EXERCISE OBJECTIVE: Reproduce the material below verbatim, starting with the line containing "This screenshot has height=784, width=1521." and continuing through the line containing "[x=213, y=578]". Include only those lines.

^^^^^^^^^^^^^^^^

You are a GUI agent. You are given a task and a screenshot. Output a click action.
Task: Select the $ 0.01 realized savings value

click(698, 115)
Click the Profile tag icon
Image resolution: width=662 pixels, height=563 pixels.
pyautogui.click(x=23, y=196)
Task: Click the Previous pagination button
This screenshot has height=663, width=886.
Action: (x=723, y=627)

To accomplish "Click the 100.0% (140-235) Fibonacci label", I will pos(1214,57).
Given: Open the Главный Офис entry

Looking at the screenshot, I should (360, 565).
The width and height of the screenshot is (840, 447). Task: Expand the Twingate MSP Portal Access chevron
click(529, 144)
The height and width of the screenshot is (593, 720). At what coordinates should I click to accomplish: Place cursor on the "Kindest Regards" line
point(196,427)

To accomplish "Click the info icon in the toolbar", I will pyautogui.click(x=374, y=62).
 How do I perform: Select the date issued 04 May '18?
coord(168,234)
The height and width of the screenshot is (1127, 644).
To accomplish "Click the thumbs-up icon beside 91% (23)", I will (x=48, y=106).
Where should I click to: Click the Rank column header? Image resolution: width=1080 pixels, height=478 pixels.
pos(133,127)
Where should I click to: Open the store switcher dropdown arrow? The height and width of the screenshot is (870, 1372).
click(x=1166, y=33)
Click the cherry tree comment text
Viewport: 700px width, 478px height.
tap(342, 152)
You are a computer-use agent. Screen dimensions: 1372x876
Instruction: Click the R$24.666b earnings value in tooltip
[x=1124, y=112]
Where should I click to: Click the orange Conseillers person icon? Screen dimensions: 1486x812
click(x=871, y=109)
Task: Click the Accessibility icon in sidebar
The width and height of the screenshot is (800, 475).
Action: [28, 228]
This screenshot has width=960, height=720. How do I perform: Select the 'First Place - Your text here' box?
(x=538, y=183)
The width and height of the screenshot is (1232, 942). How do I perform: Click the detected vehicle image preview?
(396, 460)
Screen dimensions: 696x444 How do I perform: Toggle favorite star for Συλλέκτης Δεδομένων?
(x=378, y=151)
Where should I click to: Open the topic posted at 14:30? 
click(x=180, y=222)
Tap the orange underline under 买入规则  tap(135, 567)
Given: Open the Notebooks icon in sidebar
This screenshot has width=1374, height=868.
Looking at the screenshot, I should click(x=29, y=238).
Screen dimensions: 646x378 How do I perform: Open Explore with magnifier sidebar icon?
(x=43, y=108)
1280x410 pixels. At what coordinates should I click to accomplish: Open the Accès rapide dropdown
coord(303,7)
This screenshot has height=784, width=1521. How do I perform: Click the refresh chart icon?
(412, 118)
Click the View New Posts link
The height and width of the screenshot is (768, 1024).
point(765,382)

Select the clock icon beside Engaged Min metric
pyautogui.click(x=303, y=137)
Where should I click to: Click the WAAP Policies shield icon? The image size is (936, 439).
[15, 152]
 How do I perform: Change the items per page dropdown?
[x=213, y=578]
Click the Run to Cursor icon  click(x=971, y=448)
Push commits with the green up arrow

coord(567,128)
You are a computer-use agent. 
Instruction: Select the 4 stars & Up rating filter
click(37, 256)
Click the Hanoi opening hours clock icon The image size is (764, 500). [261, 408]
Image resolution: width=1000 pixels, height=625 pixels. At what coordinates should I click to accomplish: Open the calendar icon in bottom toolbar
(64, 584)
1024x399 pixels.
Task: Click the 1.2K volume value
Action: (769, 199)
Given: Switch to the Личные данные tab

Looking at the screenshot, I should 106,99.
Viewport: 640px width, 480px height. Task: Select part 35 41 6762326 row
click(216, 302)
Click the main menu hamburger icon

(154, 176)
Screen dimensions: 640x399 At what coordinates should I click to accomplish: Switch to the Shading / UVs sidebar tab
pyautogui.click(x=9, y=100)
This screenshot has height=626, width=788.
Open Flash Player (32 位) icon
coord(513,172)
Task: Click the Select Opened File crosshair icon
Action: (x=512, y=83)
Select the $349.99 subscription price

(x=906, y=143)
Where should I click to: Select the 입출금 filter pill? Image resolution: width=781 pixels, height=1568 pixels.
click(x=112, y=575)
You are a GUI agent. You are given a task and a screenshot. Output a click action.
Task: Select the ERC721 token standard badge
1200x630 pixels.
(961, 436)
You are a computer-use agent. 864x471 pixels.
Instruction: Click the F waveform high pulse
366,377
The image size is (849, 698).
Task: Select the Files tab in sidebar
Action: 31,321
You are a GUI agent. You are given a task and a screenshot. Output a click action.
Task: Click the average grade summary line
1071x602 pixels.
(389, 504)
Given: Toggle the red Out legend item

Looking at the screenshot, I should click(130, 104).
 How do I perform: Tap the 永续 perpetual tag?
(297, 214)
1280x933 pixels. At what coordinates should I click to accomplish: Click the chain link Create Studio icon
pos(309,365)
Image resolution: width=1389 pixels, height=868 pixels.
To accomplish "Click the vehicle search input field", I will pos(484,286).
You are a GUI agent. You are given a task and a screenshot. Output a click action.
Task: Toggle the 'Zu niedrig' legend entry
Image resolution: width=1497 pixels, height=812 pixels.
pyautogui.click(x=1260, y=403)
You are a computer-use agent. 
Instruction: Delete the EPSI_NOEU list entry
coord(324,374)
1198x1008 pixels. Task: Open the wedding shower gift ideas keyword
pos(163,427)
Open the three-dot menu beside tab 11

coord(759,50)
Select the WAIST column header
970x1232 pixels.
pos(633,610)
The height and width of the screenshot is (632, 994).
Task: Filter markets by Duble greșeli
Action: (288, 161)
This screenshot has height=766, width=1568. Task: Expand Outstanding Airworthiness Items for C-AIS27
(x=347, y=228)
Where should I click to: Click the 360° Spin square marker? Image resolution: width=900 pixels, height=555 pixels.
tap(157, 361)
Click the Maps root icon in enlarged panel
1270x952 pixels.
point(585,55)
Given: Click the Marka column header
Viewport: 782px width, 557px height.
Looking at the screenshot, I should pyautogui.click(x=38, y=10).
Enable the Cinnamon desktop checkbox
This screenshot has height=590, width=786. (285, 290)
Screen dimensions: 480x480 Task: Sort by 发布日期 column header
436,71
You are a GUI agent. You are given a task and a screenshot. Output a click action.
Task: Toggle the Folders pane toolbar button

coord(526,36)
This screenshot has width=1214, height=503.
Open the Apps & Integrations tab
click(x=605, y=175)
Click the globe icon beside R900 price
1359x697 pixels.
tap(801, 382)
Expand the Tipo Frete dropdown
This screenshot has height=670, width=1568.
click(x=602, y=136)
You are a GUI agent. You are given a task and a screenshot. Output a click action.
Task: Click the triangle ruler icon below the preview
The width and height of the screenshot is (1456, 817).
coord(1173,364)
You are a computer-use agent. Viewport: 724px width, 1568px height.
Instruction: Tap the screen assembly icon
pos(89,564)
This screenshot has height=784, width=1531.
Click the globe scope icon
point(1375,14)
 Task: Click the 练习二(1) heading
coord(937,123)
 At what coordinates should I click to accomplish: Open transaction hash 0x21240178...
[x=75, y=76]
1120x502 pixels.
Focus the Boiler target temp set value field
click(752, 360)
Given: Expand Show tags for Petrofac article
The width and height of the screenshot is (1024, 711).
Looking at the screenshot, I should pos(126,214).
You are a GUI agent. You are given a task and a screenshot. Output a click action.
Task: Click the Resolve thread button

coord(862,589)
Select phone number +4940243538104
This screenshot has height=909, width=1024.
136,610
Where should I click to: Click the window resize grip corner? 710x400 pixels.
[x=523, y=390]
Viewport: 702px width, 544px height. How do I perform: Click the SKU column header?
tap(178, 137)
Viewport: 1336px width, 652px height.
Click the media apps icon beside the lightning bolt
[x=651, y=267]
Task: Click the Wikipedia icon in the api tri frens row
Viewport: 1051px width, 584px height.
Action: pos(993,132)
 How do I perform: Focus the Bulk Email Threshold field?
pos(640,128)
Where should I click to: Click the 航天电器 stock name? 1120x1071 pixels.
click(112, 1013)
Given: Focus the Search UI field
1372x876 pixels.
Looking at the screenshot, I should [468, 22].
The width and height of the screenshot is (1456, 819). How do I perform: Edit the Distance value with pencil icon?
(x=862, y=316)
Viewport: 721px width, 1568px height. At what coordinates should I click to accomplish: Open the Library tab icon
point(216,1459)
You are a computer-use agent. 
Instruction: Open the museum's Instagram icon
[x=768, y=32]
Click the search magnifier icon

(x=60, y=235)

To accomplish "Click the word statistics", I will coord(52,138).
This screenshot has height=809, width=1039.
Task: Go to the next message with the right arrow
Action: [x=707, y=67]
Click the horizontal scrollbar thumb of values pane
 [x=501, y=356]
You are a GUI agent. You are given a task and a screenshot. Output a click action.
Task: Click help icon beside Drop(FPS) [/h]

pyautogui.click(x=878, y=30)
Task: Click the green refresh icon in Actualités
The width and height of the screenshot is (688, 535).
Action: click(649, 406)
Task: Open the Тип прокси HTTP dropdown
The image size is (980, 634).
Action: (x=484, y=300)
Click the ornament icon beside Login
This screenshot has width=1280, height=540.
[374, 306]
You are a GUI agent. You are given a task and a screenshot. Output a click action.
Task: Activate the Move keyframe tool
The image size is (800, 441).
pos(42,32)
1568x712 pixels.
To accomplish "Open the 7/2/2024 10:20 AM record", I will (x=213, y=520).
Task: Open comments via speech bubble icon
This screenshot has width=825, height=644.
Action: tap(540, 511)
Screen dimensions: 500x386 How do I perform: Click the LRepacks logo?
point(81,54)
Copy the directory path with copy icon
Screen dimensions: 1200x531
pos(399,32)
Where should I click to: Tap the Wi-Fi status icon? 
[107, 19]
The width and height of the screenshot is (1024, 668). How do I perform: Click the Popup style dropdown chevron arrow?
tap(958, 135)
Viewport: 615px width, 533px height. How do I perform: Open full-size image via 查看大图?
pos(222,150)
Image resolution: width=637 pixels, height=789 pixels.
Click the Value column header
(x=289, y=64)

^^^^^^^^^^^^^^^^

THE COMPLETED TASK:
This screenshot has height=784, width=1521. How do I perform: Click the refresh chart icon?
(412, 118)
Click the View New Posts link
The height and width of the screenshot is (768, 1024).
point(765,382)

Select the clock icon beside Engaged Min metric
pyautogui.click(x=303, y=137)
Where should I click to: Click the WAAP Policies shield icon? The image size is (936, 439).
[15, 152]
 How do I perform: Change the items per page dropdown?
[x=213, y=578]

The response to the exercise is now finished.